- [Work to be completed] Could you repeat exactly the lines from the one containing "You are a GUI" through the last line of the records, with no pictures?

[Saved data entries]
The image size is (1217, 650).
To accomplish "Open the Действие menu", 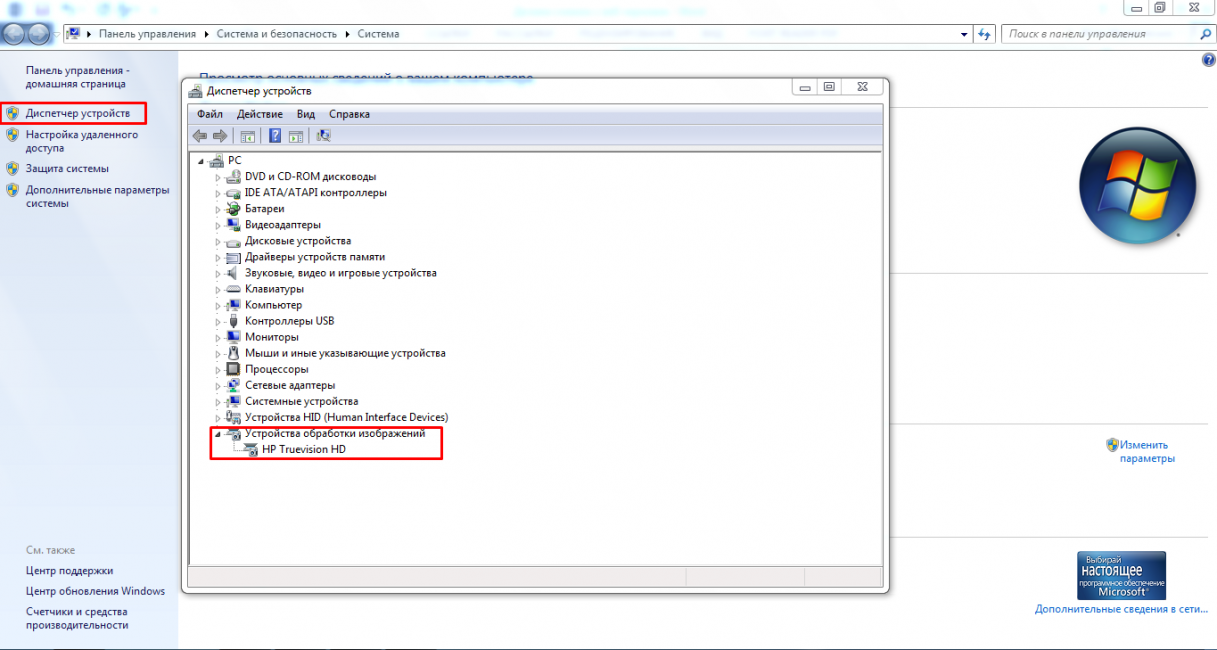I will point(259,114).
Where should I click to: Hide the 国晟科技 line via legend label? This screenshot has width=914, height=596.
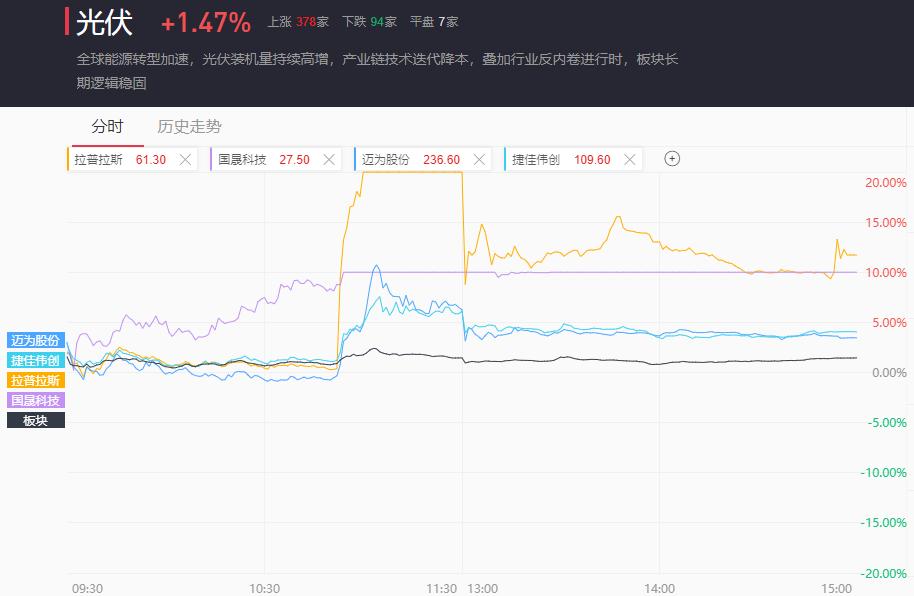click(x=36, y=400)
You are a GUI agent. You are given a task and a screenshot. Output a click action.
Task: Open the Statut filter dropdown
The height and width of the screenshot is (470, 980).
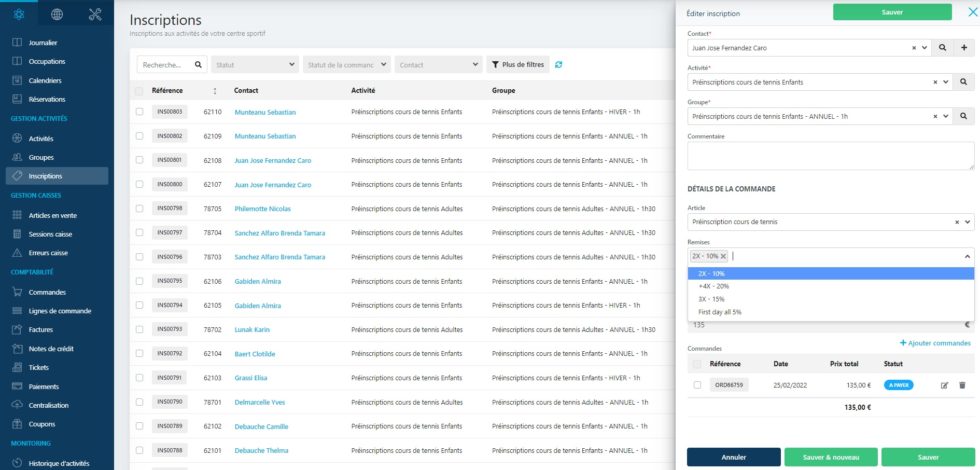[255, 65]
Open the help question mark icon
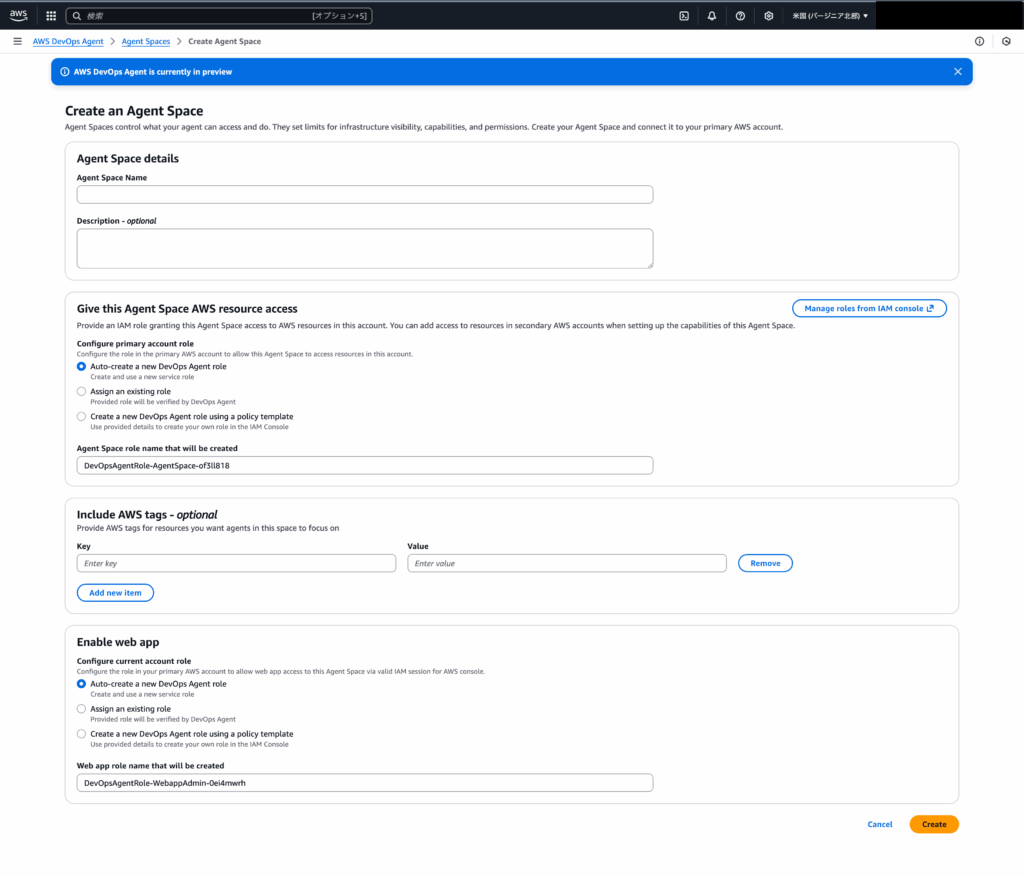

- [Answer]
You are a GUI agent. You are given a task and a screenshot. Output a click action.
Task: Open the Statut filter dropdown
The height and width of the screenshot is (470, 980).
[255, 65]
Open the help question mark icon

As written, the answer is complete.